Semaglutide Significantly Reduces Cardiovascular Events in Overweight Adults

Cardiovascular disease (CVD) remains the leading cause of mortality globally, with obesity being a major contributing risk factor. While weight loss is known to improve various metabolic parameters, it has been unclear whether pharmacologically induced weight loss in individuals without diabetes directly translates into a reduction in hard cardiovascular outcomes. This study, the SELECT trial, specifically addresses whether semaglutide, a GLP-1 receptor agonist, can reduce major adverse cardiovascular events (MACE) in overweight or obese individuals with established CVD but without diabetes.

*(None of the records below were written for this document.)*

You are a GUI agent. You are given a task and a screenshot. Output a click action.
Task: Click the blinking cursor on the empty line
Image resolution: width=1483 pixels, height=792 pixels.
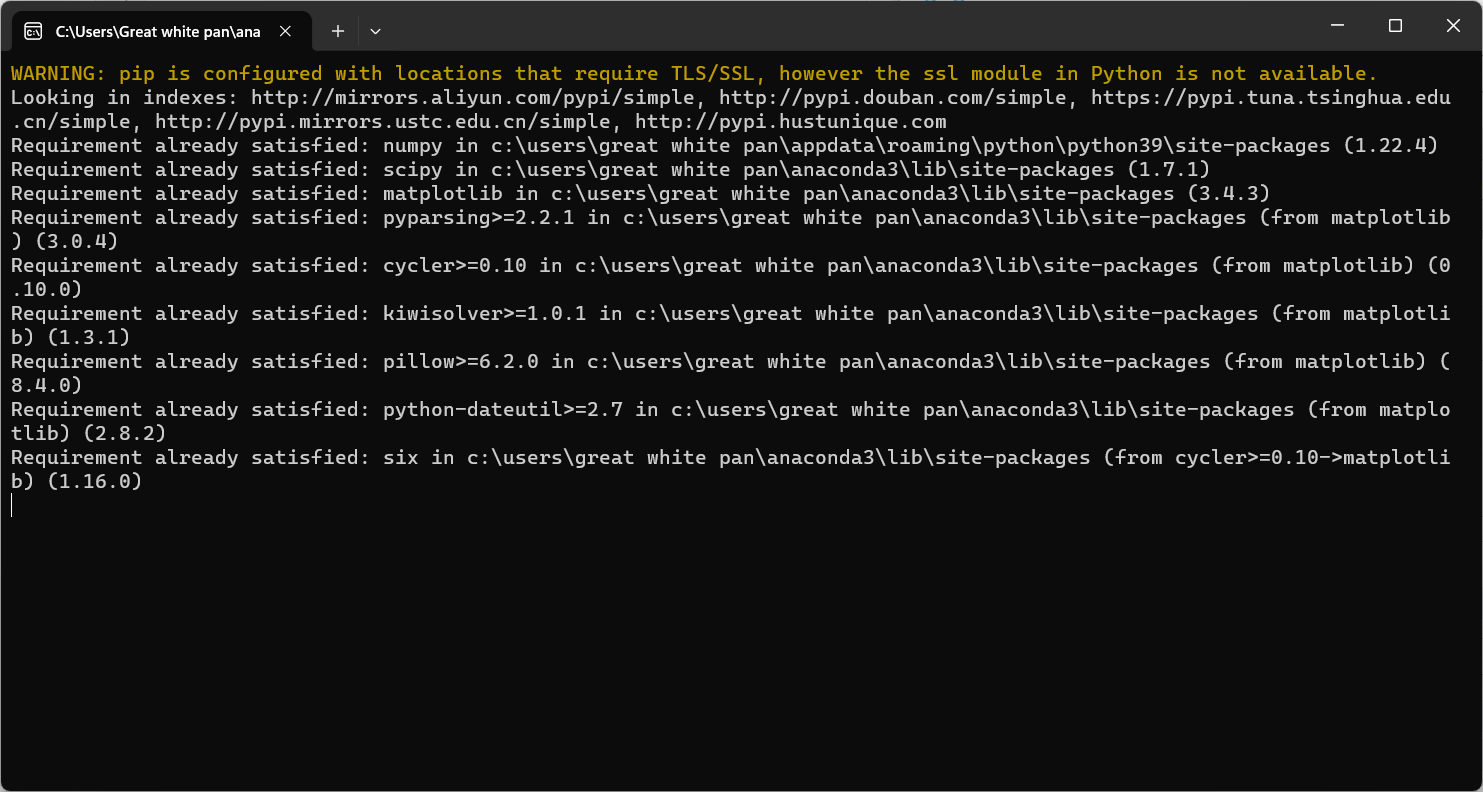[x=12, y=506]
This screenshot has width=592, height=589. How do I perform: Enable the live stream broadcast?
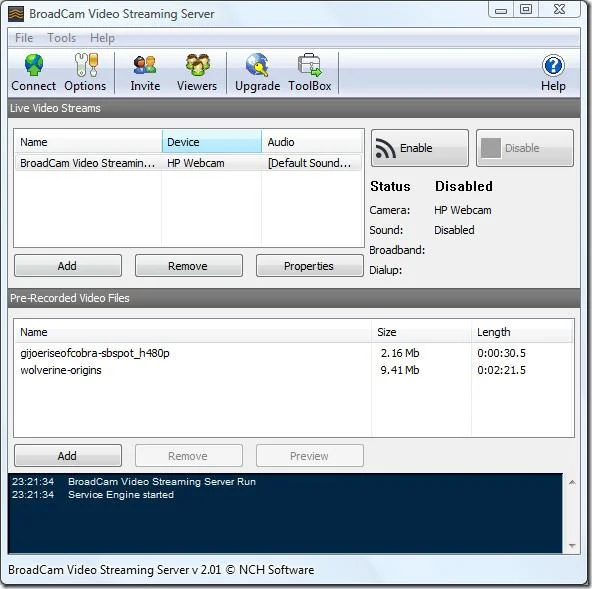pos(419,148)
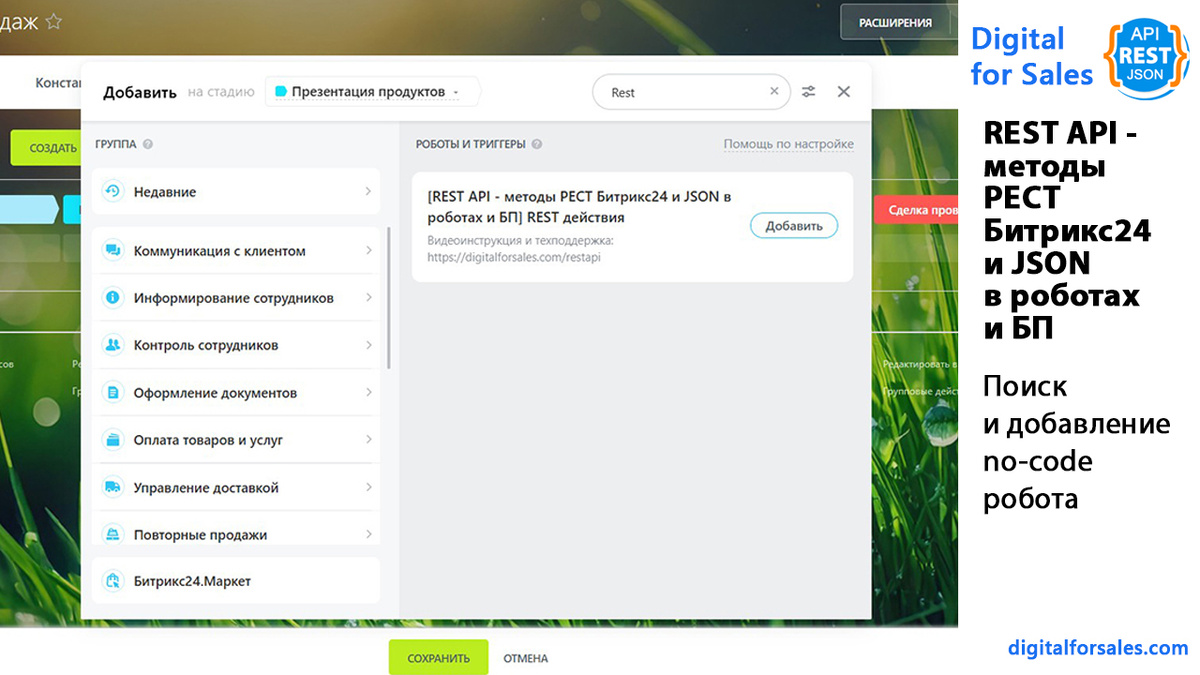Click the truck icon for Управление доставкой
Viewport: 1200px width, 675px height.
pos(113,486)
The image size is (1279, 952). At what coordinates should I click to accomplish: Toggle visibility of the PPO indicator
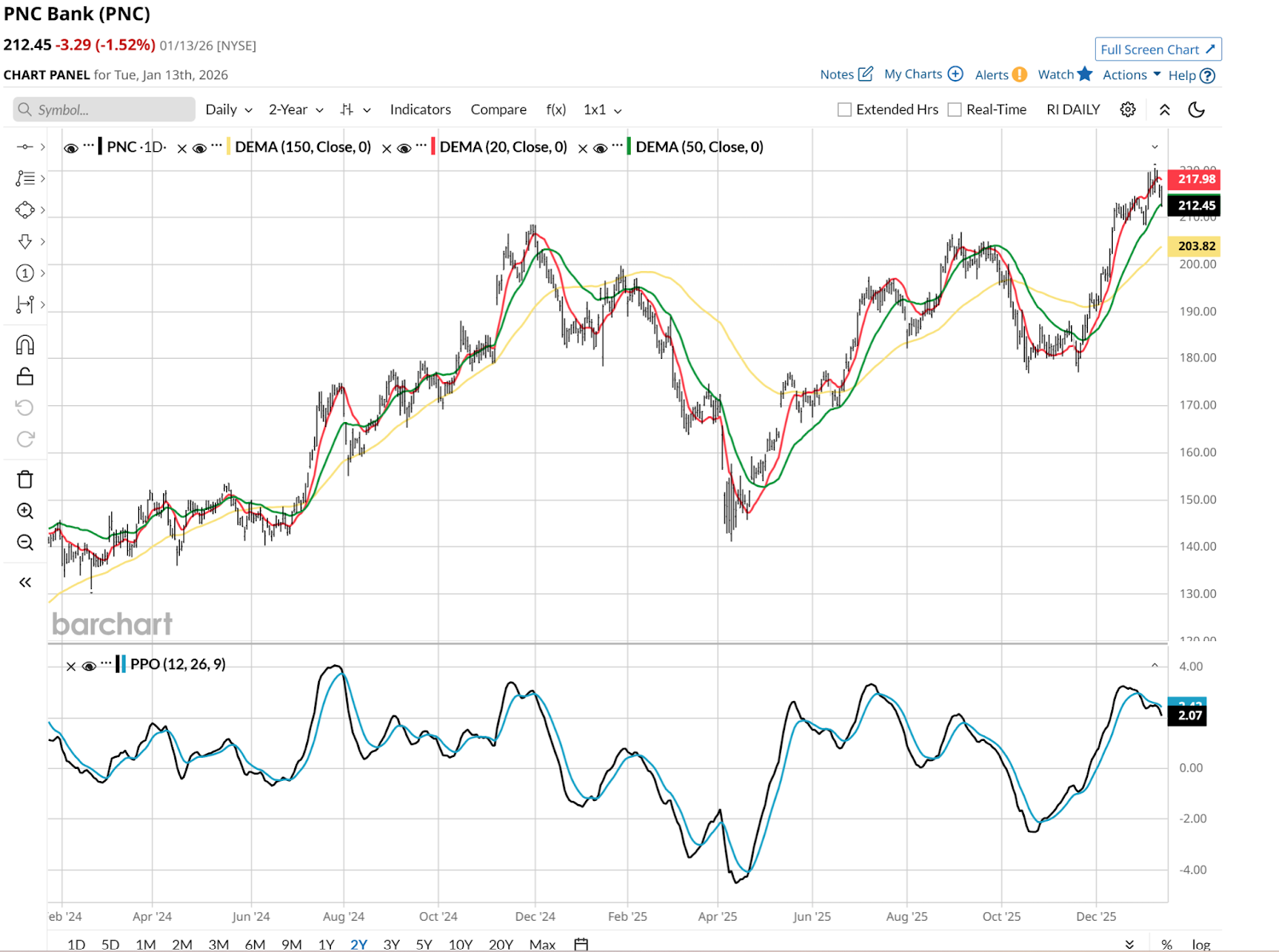[89, 665]
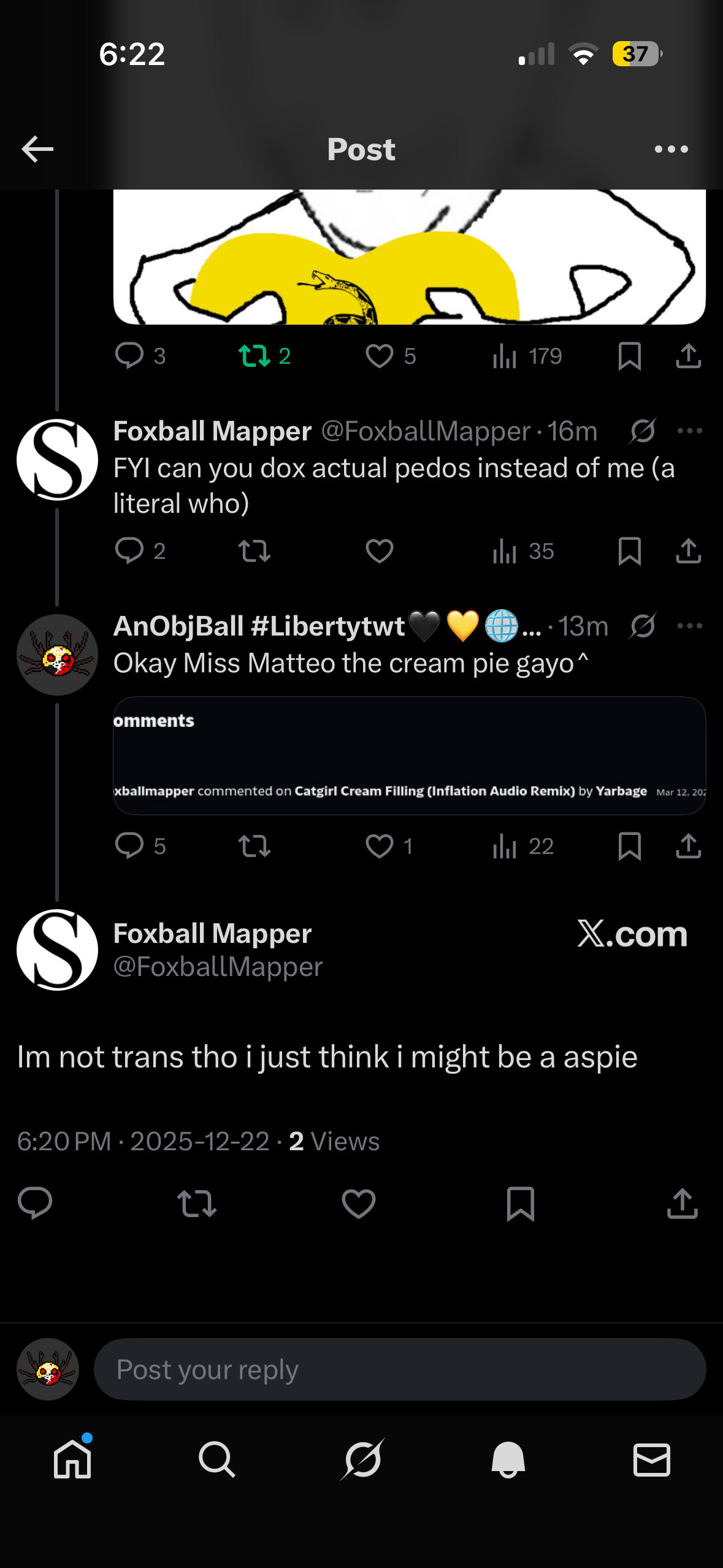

The trial demonstrated a significant reduction in the primary composite endpoint of MACE in the semaglutide group. Participants receiving semaglutide 2.4 mg experienced a 20% reduction in MACE compared to the placebo group (Hazard Ratio 0.80, 95% CI 0.72-0.90, p<0.001). This reduction was consistent across all components of the primary endpoint. Furthermore, semaglutide led to substantial weight loss, with a mean change in body weight of -15.3% from baseline in the semaglutide group versus -2.6% in the placebo group. The most significant finding was a 20% reduction in Major Adverse Cardiovascular Events (MACE) in participants receiving semaglutide 2.4 mg compared to placebo, establishing a direct cardiovascular benefit beyond weight loss alone. Cardiovascular death was reduced by 15% (HR 0.85, 95% CI 0.71-1.01) and all-cause mortality by 19% (HR 0.81, 95% CI 0.69-0.95) in the semaglutide group, though the cardiovascular death reduction did not reach statistical significance.